All of the listing should be transcribed exactly.

-- DATA follows --

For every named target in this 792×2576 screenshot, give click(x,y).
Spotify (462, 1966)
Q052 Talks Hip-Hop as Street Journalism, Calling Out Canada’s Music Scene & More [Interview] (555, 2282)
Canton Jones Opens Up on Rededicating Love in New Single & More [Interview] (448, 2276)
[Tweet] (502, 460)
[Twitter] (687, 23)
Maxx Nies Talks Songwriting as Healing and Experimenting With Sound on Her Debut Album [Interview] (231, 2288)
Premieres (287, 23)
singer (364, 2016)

-- DATA concluded --

> **ANSWER BOX**
For every named target in this 792×2576 screenshot, give click(x,y).
Spotify (462, 1966)
Q052 Talks Hip-Hop as Street Journalism, Calling Out Canada’s Music Scene & More [Interview] (555, 2282)
Canton Jones Opens Up on Rededicating Love in New Single & More [Interview] (448, 2276)
[Tweet] (502, 460)
[Twitter] (687, 23)
Maxx Nies Talks Songwriting as Healing and Experimenting With Sound on Her Debut Album [Interview] (231, 2288)
Premieres (287, 23)
singer (364, 2016)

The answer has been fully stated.